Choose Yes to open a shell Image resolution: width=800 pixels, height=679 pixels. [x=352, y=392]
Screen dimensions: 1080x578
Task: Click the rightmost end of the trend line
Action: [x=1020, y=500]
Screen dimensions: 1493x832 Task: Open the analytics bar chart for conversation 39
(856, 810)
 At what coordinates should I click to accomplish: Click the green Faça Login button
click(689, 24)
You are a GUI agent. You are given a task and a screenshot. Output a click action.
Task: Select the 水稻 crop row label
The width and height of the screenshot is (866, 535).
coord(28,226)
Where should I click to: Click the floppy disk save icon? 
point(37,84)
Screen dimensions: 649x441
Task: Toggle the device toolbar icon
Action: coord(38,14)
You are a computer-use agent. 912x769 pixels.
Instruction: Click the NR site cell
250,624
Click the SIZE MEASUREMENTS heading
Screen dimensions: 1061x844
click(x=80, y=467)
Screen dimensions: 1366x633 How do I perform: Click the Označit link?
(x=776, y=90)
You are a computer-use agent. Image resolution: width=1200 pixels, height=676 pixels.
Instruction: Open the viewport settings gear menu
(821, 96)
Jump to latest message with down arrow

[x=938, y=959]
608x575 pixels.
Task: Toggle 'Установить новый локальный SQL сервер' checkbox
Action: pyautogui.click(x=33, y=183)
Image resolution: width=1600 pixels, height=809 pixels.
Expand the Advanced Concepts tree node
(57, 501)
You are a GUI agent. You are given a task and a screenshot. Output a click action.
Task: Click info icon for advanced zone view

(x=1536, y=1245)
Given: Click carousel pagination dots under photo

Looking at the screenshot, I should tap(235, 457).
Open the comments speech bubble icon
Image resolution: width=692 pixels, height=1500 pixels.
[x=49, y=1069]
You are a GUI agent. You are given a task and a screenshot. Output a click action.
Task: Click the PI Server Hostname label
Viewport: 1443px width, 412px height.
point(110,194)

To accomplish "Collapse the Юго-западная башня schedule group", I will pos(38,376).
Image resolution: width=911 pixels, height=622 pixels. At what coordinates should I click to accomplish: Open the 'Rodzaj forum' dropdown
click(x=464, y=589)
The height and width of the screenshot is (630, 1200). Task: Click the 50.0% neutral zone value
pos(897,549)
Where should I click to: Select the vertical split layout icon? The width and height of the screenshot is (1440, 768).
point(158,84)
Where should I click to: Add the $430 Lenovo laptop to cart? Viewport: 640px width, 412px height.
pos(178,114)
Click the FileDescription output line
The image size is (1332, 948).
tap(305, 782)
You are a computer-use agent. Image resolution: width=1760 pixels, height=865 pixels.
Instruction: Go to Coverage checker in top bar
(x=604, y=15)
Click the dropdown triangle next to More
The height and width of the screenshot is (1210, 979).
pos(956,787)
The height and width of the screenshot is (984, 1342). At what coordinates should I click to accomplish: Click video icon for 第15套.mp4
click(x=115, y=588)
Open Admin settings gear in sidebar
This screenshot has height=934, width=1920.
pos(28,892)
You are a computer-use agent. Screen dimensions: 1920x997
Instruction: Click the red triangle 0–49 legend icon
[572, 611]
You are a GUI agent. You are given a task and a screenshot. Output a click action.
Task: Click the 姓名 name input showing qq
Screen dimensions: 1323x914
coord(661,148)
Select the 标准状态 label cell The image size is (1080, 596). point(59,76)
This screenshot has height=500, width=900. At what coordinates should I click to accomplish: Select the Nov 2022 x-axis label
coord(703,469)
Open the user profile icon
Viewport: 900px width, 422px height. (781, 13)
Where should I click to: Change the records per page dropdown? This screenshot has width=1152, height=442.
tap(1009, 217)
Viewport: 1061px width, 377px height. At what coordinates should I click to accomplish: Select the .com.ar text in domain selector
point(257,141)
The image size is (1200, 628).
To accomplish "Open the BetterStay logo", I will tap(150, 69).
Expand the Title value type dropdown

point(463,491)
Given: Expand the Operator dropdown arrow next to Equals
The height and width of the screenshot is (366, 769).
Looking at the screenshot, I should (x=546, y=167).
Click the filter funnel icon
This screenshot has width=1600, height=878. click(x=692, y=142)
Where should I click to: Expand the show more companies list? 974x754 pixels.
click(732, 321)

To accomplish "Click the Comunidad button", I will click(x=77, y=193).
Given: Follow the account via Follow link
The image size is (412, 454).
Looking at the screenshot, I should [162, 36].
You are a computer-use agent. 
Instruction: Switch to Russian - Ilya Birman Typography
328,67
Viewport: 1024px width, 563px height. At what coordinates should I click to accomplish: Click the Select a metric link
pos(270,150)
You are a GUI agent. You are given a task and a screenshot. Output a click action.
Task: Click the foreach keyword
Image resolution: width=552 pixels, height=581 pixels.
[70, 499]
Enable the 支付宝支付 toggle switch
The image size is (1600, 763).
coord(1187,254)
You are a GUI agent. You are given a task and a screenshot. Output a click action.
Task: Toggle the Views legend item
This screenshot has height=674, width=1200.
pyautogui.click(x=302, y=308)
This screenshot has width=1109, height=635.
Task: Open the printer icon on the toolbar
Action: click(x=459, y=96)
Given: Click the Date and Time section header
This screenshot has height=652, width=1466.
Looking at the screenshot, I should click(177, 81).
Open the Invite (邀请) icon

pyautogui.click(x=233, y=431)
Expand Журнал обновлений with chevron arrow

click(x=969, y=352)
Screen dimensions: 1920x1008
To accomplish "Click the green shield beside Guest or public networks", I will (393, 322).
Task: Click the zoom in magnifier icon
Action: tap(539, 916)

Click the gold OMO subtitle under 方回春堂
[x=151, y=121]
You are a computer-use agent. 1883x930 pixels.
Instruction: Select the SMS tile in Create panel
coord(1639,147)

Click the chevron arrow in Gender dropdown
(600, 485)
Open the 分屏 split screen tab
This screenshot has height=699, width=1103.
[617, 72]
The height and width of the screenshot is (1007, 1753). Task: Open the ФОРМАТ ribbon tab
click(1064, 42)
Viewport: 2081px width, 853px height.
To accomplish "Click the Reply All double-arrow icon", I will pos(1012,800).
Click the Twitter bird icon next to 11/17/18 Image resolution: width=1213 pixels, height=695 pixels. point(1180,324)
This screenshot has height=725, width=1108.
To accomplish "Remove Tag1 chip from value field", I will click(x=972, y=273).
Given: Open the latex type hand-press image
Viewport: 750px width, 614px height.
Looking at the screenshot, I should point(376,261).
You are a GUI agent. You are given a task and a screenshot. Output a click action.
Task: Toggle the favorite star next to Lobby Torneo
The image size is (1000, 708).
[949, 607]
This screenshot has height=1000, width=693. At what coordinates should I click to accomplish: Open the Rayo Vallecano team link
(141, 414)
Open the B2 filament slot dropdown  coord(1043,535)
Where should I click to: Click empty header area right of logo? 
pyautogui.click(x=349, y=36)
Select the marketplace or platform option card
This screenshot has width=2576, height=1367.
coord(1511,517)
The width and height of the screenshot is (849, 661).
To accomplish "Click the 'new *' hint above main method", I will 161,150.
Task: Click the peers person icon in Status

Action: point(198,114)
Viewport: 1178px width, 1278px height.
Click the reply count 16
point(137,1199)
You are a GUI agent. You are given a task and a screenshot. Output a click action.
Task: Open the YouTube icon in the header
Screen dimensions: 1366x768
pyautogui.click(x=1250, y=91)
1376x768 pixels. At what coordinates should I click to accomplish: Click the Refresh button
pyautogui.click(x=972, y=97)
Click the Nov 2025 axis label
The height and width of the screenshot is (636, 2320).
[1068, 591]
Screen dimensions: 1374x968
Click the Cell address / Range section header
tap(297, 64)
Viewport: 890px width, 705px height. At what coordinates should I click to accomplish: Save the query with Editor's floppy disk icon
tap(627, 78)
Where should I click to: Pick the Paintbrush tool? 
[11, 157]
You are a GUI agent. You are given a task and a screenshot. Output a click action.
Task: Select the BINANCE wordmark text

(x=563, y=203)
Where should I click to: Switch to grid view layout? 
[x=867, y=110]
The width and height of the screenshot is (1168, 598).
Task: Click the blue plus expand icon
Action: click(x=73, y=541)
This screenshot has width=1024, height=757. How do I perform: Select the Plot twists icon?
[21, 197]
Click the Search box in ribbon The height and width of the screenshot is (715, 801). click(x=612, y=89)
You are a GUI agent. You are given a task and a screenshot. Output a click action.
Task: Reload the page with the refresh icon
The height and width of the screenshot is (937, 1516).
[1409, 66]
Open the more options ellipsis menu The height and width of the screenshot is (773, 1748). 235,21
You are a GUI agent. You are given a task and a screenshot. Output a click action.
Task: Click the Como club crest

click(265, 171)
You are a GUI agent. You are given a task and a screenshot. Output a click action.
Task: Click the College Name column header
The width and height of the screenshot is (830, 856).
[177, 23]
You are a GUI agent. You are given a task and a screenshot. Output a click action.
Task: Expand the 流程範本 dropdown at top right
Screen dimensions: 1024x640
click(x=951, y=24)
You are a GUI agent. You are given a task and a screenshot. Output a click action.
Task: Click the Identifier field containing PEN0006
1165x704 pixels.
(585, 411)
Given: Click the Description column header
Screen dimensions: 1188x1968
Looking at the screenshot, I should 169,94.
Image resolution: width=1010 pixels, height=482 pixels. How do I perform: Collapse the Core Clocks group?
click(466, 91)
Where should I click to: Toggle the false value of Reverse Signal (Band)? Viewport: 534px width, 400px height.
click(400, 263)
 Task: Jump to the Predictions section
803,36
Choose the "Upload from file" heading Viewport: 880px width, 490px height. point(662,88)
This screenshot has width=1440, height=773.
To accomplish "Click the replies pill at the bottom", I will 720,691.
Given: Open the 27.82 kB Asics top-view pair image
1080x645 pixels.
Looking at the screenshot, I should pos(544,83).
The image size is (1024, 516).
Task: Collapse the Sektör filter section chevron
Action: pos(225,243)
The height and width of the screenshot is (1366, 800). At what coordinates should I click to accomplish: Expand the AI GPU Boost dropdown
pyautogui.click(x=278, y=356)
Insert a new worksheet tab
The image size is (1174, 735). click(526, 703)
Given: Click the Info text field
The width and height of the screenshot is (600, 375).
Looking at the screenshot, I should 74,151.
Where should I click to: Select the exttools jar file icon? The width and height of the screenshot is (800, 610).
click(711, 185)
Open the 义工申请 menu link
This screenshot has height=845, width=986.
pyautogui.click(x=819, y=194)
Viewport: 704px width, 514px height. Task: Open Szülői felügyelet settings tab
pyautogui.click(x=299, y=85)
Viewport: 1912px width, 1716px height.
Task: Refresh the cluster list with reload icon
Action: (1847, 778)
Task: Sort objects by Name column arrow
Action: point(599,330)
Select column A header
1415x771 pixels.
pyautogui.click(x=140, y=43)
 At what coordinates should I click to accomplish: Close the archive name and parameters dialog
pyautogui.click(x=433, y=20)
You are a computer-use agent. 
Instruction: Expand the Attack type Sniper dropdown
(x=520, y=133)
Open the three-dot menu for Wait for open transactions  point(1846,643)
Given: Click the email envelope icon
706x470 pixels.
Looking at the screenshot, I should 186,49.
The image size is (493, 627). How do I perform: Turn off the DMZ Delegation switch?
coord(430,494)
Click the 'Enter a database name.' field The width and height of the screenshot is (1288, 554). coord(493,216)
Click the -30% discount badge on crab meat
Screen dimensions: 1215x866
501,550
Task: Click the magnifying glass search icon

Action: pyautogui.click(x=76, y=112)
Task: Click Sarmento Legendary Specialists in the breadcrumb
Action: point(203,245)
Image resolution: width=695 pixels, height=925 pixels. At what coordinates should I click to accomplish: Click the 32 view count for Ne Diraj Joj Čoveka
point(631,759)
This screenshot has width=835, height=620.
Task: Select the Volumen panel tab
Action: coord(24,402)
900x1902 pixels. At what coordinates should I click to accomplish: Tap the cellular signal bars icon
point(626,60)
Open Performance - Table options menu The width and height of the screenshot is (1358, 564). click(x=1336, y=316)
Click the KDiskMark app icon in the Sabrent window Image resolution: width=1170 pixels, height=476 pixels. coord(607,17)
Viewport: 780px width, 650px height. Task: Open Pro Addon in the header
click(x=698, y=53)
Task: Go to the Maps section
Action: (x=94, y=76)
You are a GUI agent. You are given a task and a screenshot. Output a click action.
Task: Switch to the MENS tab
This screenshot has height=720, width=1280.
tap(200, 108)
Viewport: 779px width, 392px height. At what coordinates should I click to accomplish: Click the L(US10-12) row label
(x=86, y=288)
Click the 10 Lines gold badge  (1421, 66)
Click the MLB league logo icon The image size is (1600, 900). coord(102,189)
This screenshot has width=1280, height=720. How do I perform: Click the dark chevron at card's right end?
··········
DESCRIPTION OF THE TASK
Your answer should consist only of the number of lines in the entries above that include "next".

EXERCISE SOLUTION
4